Many ask if the time has not come to rather unwind them. Trust specialists say there are very obvious reasons for registering and keeping a trust. If the main reason has been to reduce tax liabilities it may be a good time to rethink its future.
Normally the most obvious reasons for registering a trust is to protect ones assets, to limit liability from creditors and to ensure “multi-generational planning” for family owned businesses.
Another important reason is to consolidate assets within the trust. This enables trustees to have greater investment diversity, especially with share portfolio’s. Returns are paid quarterly, and the assets grow in the trust rather than having it distributed to each individual beneficiary.

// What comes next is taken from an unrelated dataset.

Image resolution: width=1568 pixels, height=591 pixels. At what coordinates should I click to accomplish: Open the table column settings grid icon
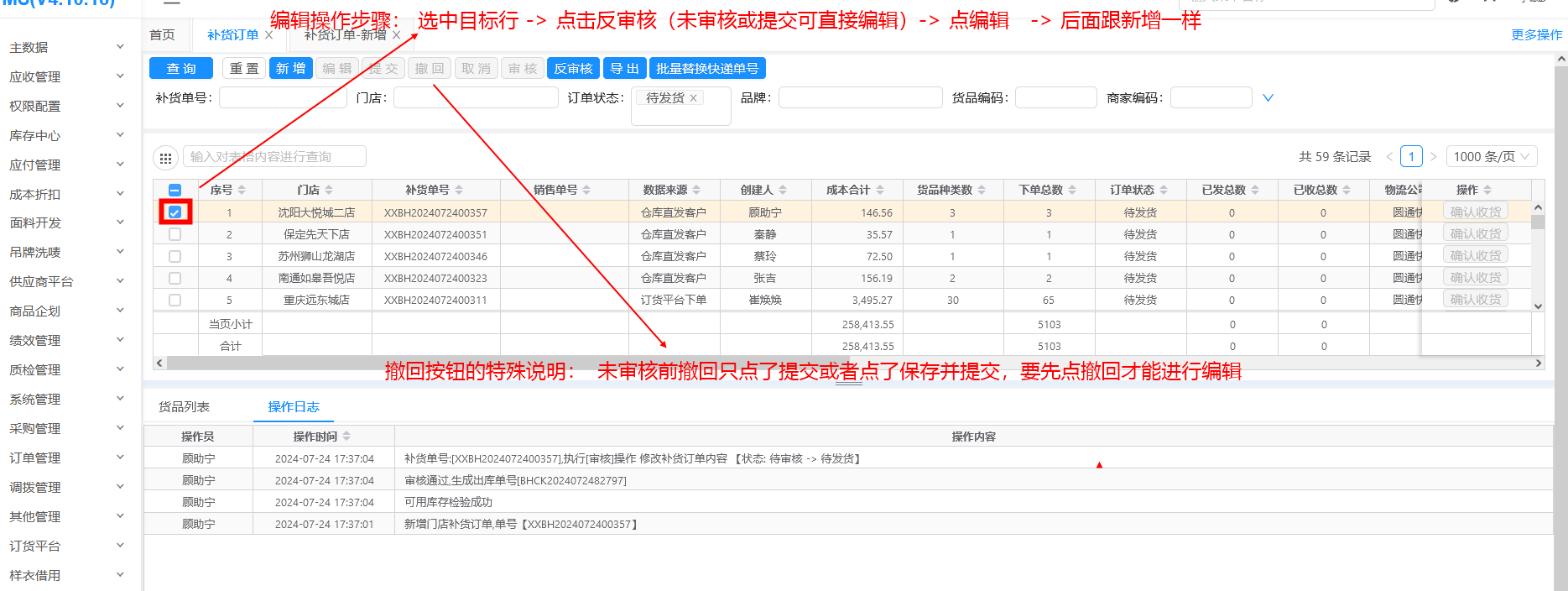click(165, 158)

Trusts are the highest taxed entities with a fixed effective capital gains tax rate of 36%. They might be costly to administer. It can cost up to R 5,000 for the initial set-up of the structure and another R 7 500 per annum for tax compliance and the preparation of financial statements. In the case of a complex trust the tax return can be more than 30 pages.
However, than being said Trusts can still be used very effectively for growing assets and if the trustees are doing their work in a proper manner as describe by various legislation, a trust can still be very useful in tax planning. Capital gains tax can be as low as nil %.
The most important matter that anyone that is a trustee of a trust or considering forming a trust is that they consult professionals that know trust law and all taxation legislation on trusts. A good tax accountant is very useful for this purpose.